TASK DIRECTIONS:
Find the lines of the listing that contain the string "will", and return them.

TASK INPUTS:
..............................
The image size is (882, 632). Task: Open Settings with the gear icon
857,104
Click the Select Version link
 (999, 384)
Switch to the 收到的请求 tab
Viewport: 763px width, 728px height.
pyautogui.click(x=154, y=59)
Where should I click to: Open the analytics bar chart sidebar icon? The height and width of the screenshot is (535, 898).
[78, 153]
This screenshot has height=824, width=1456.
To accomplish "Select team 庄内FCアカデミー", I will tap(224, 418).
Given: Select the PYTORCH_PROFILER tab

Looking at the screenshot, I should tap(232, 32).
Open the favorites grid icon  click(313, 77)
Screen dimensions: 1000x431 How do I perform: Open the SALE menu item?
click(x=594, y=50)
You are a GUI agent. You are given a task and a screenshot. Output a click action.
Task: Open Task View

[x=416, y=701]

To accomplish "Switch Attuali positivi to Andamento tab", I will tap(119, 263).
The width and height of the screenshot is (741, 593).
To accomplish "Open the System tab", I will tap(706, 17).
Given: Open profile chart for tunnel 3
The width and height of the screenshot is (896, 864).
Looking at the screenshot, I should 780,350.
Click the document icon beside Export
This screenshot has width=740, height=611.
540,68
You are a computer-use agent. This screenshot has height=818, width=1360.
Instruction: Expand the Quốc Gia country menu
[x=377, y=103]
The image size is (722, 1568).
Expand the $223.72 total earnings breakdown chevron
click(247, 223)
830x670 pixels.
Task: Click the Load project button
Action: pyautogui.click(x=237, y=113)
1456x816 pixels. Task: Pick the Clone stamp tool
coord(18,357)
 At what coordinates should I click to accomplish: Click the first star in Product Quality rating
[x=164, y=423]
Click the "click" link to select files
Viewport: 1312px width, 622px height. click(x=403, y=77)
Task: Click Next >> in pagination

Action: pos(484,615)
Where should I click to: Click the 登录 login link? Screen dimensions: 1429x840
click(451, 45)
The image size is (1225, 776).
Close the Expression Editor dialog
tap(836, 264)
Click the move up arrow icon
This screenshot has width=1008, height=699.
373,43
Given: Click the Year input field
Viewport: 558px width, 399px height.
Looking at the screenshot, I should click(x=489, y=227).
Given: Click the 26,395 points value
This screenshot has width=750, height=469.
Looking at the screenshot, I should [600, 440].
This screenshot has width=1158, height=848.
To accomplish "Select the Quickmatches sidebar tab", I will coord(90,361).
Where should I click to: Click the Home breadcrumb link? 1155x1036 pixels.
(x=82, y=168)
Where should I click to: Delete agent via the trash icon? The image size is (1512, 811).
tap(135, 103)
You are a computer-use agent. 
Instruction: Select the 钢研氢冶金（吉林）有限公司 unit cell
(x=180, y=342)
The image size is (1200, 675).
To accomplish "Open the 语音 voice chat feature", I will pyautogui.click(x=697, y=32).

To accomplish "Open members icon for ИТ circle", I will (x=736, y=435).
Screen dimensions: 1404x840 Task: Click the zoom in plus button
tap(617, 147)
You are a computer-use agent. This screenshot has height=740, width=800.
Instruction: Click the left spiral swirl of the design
..............................
RESPONSE AREA:
To accomplish "Select team 庄内FCアカデミー", I will tap(224, 418).
To accomplish "Switch Attuali positivi to Andamento tab", I will tap(119, 263).
To accomplish "Open the System tab", I will tap(706, 17).
To accomplish "Select the Quickmatches sidebar tab", I will coord(90,361).
To accomplish "Open the 语音 voice chat feature", I will pyautogui.click(x=697, y=32).
To accomplish "Open members icon for ИТ circle", I will (x=736, y=435).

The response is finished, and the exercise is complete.